> [ABOUT THIS EXERCISE]: What is the number of lines in the entries that contain "width"? Reply with that number only.

> [DATA RECORDS]:
= = =

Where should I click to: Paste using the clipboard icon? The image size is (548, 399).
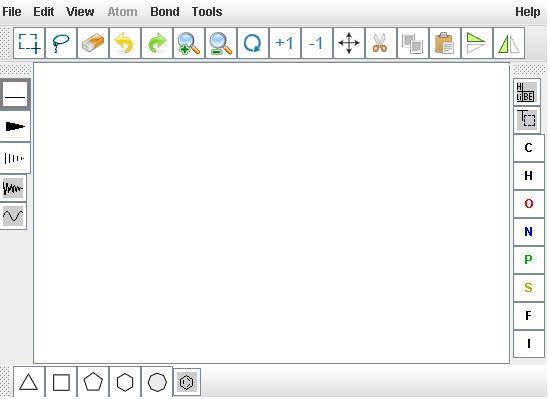445,43
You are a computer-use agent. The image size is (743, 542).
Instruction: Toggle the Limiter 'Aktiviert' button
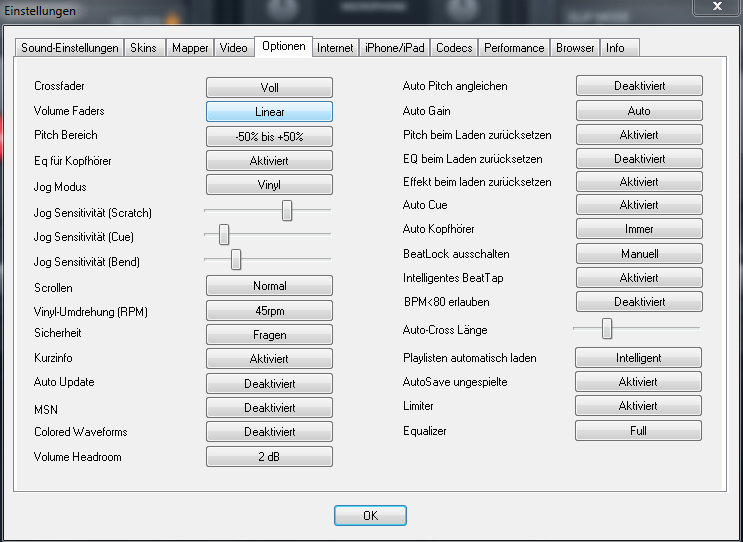(x=638, y=406)
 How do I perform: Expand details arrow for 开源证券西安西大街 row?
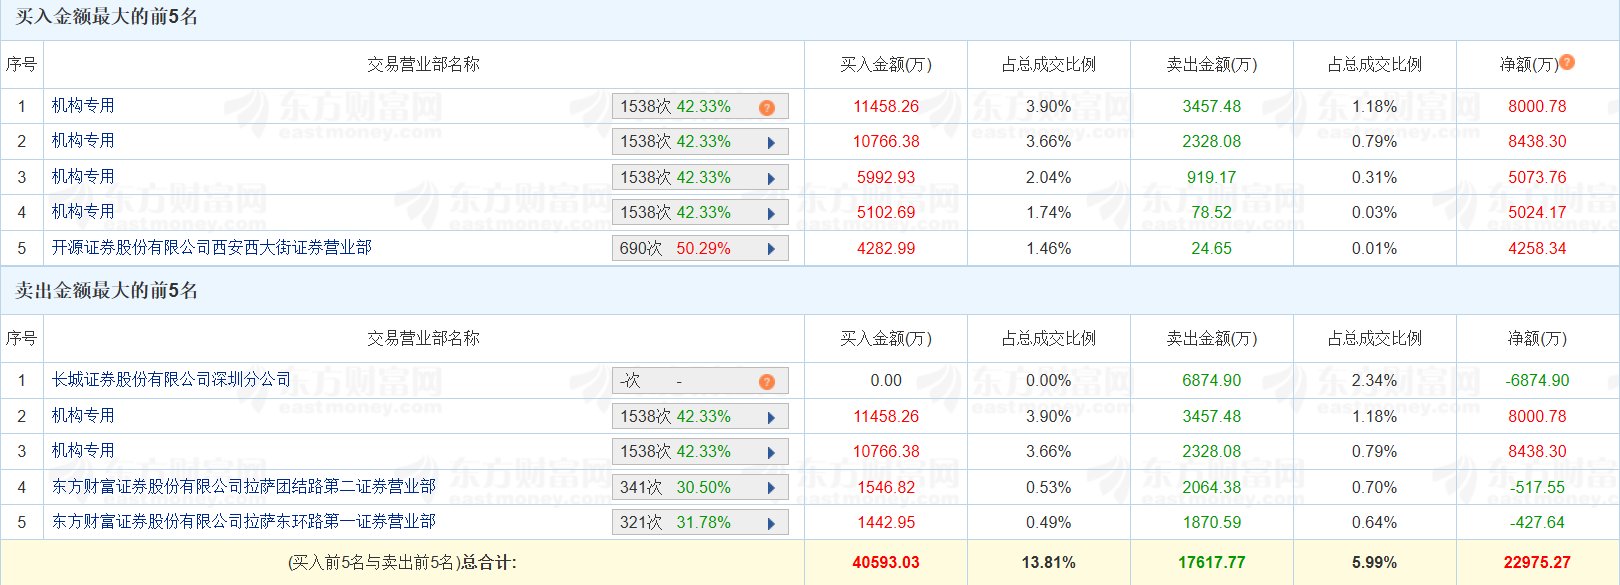click(x=771, y=249)
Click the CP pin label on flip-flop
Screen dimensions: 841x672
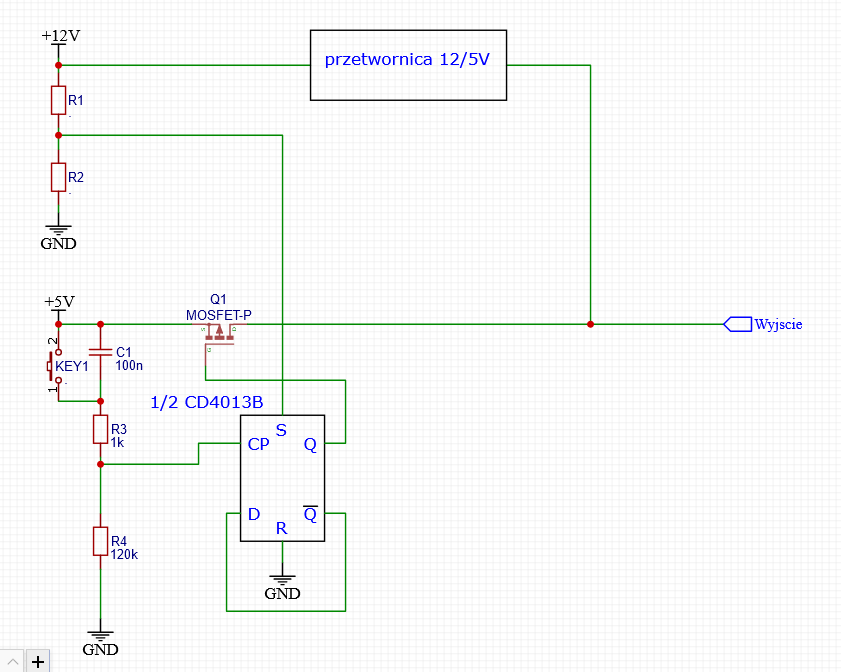click(x=259, y=445)
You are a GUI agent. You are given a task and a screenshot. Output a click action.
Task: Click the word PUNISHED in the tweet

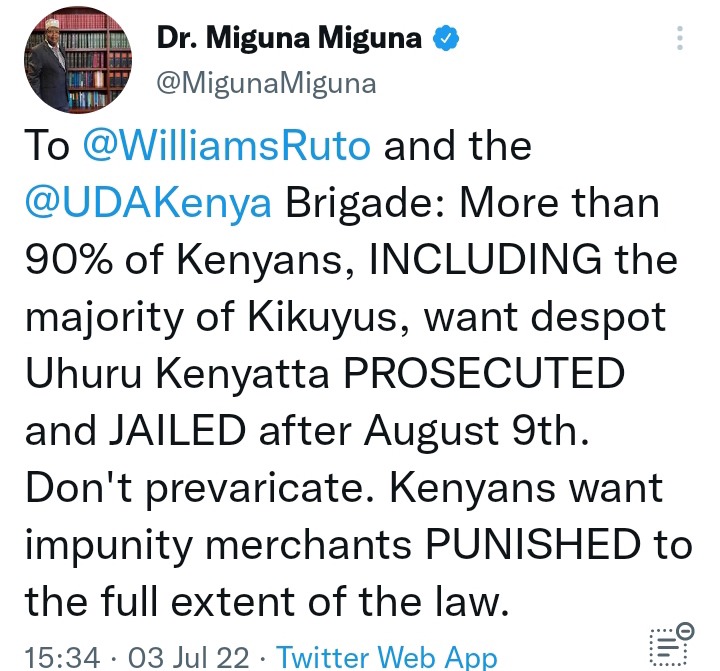click(x=534, y=544)
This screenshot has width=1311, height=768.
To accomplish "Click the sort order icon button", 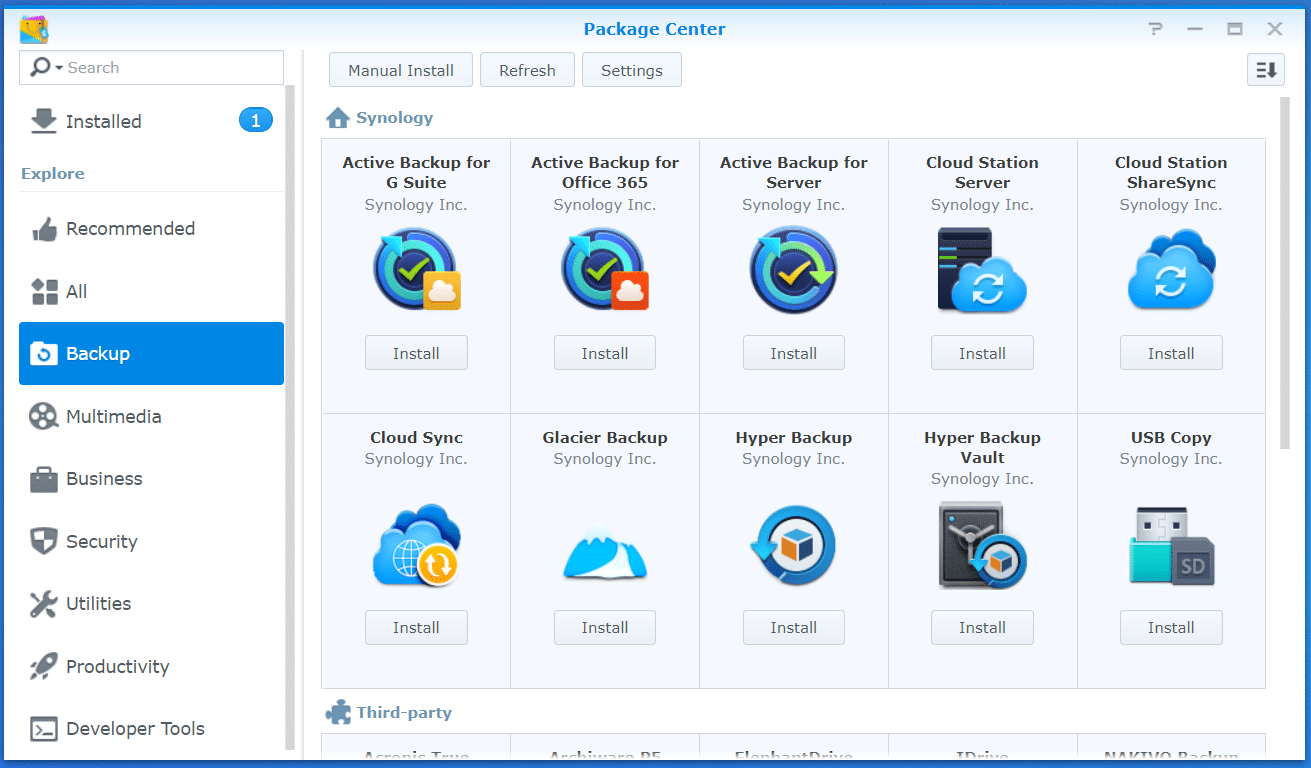I will pyautogui.click(x=1265, y=70).
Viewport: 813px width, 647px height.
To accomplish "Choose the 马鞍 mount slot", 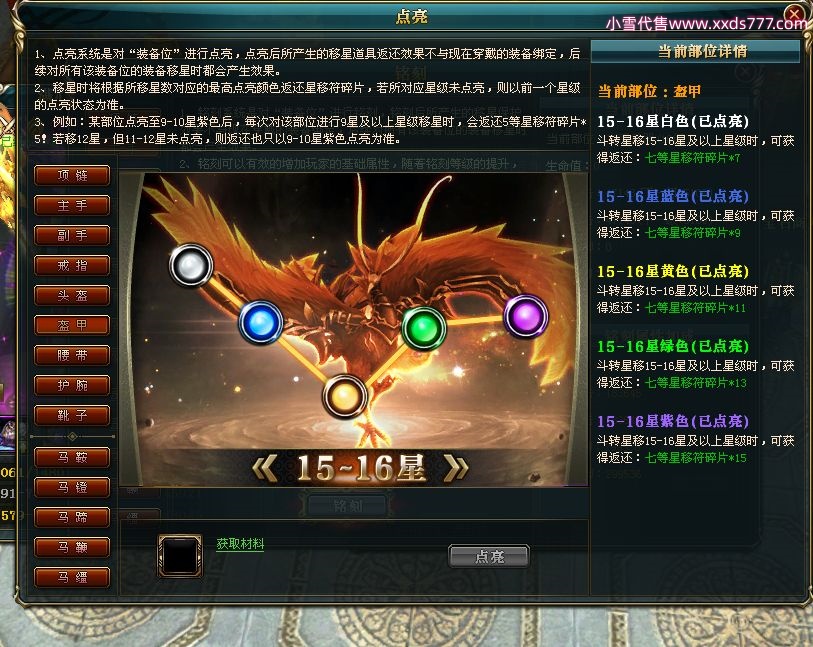I will click(x=72, y=457).
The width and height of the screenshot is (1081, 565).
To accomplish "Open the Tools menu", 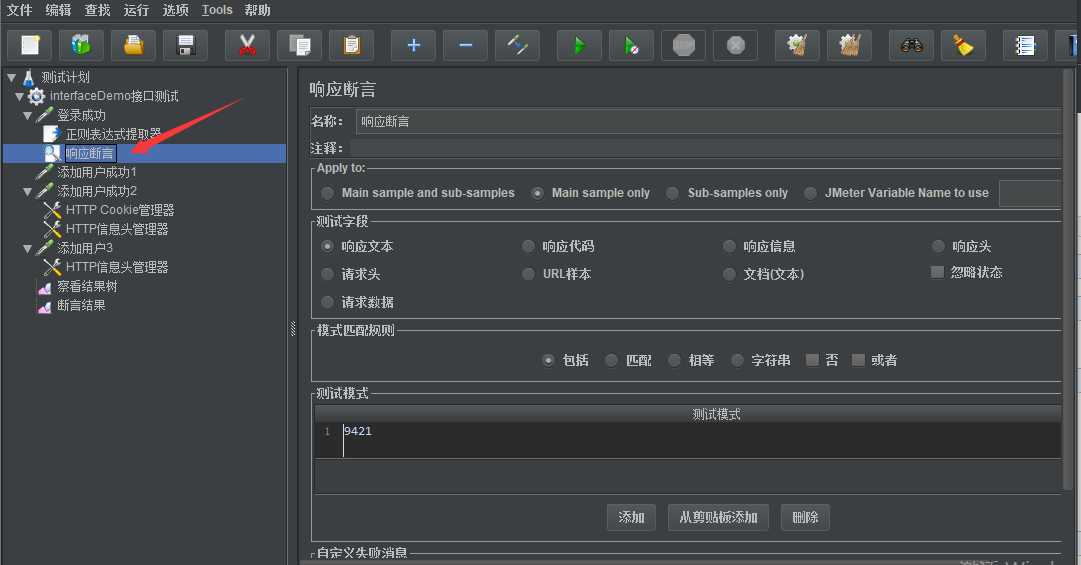I will [216, 10].
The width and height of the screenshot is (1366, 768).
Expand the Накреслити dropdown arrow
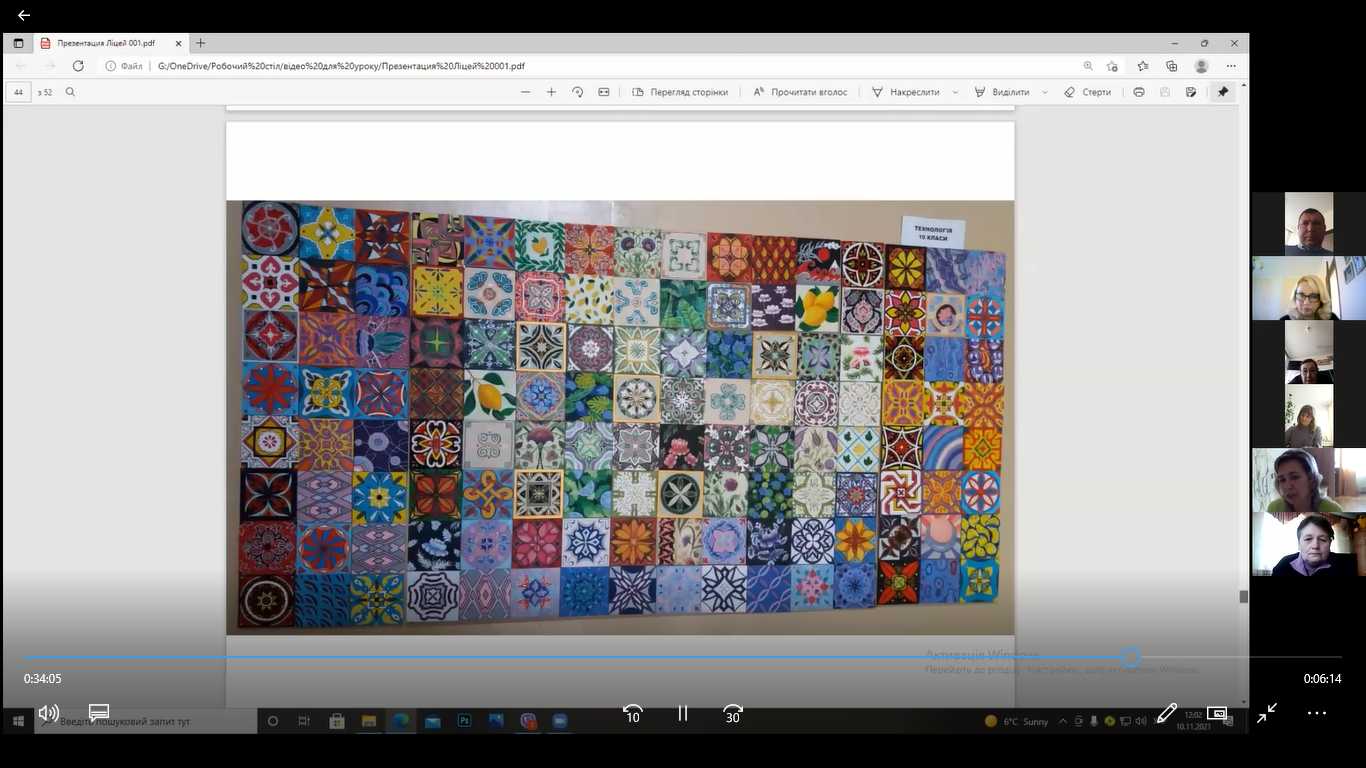[x=955, y=92]
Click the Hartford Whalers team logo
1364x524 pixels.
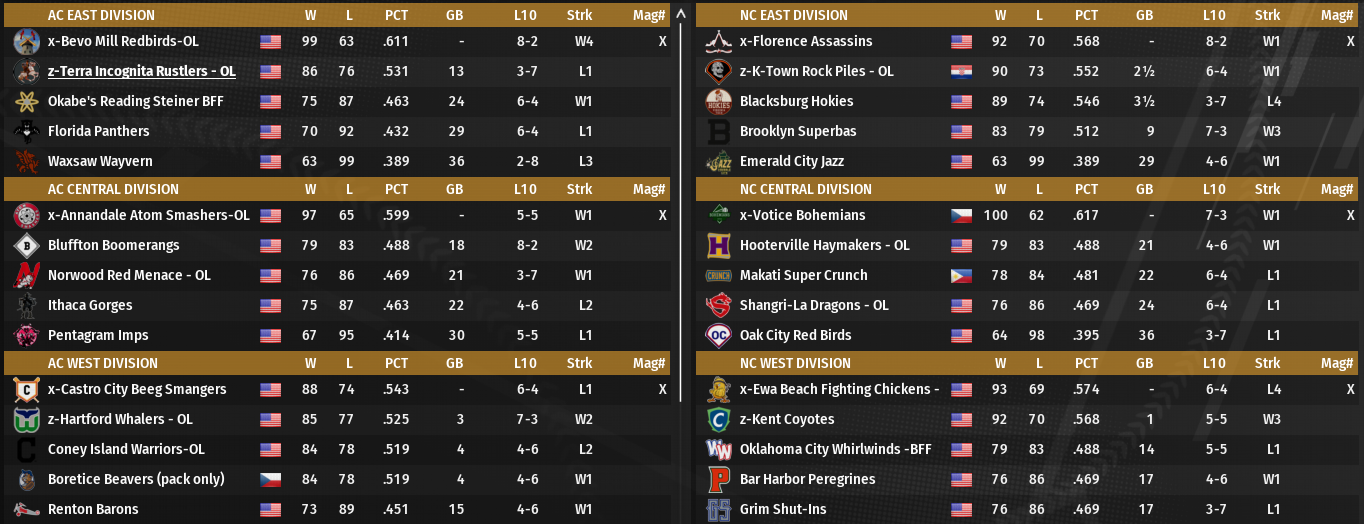pos(27,420)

= = =

> [ANSWER TO THIS PROBLEM]: 4